Stored items

^^^^^^^^

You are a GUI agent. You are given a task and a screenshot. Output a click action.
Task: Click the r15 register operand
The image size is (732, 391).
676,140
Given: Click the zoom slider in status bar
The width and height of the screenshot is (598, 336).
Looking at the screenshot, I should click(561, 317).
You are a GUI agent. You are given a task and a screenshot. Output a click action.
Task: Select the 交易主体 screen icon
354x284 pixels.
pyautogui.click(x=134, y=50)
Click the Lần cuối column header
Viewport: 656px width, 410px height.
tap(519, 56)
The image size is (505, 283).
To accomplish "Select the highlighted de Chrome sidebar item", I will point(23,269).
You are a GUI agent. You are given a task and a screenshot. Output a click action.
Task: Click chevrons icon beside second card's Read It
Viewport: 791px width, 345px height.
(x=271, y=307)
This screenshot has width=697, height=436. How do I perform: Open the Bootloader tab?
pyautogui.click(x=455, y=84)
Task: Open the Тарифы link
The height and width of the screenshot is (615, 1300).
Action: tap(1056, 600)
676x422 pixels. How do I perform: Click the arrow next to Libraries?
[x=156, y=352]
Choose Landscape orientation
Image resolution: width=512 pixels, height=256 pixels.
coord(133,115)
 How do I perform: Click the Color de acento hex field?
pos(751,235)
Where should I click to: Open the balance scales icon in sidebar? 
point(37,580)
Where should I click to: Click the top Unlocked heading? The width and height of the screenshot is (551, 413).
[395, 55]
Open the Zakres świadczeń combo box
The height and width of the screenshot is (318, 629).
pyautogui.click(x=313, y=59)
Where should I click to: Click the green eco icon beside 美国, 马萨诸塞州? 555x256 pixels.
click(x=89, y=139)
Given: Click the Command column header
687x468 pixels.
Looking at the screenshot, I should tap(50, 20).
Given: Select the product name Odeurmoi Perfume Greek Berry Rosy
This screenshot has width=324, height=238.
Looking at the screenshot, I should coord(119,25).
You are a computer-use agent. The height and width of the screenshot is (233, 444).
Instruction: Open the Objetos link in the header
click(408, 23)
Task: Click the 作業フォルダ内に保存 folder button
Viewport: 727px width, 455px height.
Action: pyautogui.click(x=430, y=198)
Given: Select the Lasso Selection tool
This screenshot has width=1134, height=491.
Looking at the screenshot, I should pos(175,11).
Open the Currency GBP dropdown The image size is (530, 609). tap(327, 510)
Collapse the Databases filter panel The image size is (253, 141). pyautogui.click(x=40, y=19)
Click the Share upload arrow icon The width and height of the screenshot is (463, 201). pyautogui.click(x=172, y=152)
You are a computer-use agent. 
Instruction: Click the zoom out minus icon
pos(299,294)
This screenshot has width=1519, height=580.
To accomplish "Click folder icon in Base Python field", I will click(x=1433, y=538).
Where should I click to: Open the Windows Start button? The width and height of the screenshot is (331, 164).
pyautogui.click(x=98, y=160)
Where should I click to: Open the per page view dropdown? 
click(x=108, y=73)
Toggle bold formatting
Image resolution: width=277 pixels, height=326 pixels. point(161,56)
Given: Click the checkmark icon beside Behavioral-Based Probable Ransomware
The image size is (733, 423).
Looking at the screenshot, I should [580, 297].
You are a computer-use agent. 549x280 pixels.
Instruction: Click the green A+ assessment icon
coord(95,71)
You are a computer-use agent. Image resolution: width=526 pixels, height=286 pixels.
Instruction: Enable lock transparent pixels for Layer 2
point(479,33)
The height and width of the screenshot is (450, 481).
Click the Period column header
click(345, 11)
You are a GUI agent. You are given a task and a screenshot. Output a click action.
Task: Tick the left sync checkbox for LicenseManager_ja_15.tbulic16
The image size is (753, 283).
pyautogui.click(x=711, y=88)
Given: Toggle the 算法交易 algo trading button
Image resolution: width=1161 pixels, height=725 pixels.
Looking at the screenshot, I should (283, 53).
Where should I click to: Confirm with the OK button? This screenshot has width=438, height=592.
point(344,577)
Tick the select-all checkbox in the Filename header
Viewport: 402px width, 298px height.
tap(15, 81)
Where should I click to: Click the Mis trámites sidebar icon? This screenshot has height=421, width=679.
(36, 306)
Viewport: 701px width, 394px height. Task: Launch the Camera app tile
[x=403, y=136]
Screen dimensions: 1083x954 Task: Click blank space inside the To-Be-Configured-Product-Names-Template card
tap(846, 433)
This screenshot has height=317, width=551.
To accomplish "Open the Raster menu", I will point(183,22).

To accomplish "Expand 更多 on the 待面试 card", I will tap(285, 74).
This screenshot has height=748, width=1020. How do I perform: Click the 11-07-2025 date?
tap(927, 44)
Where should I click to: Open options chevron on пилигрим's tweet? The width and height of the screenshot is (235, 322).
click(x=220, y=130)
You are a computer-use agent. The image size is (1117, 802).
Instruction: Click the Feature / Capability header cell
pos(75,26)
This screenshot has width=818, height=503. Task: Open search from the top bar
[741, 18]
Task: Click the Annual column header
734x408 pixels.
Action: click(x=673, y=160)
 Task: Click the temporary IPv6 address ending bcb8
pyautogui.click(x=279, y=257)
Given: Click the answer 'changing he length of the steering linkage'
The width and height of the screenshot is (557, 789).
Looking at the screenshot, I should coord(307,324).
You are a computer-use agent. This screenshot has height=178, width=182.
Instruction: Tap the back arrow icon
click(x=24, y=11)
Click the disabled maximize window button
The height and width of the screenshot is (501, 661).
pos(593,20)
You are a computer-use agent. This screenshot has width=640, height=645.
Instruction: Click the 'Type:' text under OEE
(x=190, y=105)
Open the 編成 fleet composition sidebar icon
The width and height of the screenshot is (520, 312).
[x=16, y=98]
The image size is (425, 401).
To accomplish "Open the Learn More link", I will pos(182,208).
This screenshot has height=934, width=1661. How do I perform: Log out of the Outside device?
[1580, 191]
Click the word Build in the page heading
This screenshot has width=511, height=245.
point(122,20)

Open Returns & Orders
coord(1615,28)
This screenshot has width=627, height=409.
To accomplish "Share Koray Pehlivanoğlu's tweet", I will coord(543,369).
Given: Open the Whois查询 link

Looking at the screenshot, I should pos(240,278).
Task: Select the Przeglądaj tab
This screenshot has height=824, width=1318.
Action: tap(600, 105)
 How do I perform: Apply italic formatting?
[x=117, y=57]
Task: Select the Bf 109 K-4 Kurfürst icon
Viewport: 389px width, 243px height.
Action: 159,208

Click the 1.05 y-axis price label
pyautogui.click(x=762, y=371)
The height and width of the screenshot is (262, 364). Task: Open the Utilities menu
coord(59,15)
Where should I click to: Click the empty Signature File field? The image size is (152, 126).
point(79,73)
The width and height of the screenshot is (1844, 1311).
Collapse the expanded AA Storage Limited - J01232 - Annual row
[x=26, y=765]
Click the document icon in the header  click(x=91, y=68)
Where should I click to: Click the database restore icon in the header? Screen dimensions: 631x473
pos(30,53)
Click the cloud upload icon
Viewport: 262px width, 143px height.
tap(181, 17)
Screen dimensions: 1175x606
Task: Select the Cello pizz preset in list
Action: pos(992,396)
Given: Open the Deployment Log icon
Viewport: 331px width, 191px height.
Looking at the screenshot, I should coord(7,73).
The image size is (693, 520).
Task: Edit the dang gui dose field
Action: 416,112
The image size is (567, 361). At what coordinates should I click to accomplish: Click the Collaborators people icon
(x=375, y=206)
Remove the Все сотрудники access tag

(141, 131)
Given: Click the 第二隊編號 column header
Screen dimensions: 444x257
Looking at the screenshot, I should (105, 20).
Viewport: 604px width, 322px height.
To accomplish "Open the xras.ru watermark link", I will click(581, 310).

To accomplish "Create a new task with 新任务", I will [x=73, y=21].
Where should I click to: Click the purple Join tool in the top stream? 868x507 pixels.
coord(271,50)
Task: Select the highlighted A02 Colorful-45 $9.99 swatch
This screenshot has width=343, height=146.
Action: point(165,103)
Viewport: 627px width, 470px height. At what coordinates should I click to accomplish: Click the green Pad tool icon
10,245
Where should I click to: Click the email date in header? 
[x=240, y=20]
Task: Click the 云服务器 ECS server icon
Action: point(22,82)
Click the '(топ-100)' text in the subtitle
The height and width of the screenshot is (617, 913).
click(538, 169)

^^^^^^^^

WORK REQUEST:
Print, please, the lines above from the very first through the one that holds "Open the Zakres świadczeń combo box", both included, word for word and with nothing else.

SOLUTION FOR THIS PROBLEM:
You are a GUI agent. You are given a task and a screenshot. Output a click action.
Task: Click the r15 register operand
The image size is (732, 391).
676,140
Given: Click the zoom slider in status bar
The width and height of the screenshot is (598, 336).
Looking at the screenshot, I should click(561, 317).
You are a GUI agent. You are given a task and a screenshot. Output a click action.
Task: Select the 交易主体 screen icon
354x284 pixels.
pyautogui.click(x=134, y=50)
Click the Lần cuối column header
Viewport: 656px width, 410px height.
tap(519, 56)
The image size is (505, 283).
To accomplish "Select the highlighted de Chrome sidebar item", I will point(23,269).
You are a GUI agent. You are given a task and a screenshot. Output a click action.
Task: Click chevrons icon beside second card's Read It
Viewport: 791px width, 345px height.
(x=271, y=307)
This screenshot has width=697, height=436. How do I perform: Open the Bootloader tab?
pyautogui.click(x=455, y=84)
Task: Open the Тарифы link
The height and width of the screenshot is (615, 1300).
Action: tap(1056, 600)
676x422 pixels. How do I perform: Click the arrow next to Libraries?
[x=156, y=352]
Choose Landscape orientation
Image resolution: width=512 pixels, height=256 pixels.
coord(133,115)
 How do I perform: Click the Color de acento hex field?
pos(751,235)
Where should I click to: Open the balance scales icon in sidebar? 
point(37,580)
Where should I click to: Click the top Unlocked heading? The width and height of the screenshot is (551, 413).
[395, 55]
Open the Zakres świadczeń combo box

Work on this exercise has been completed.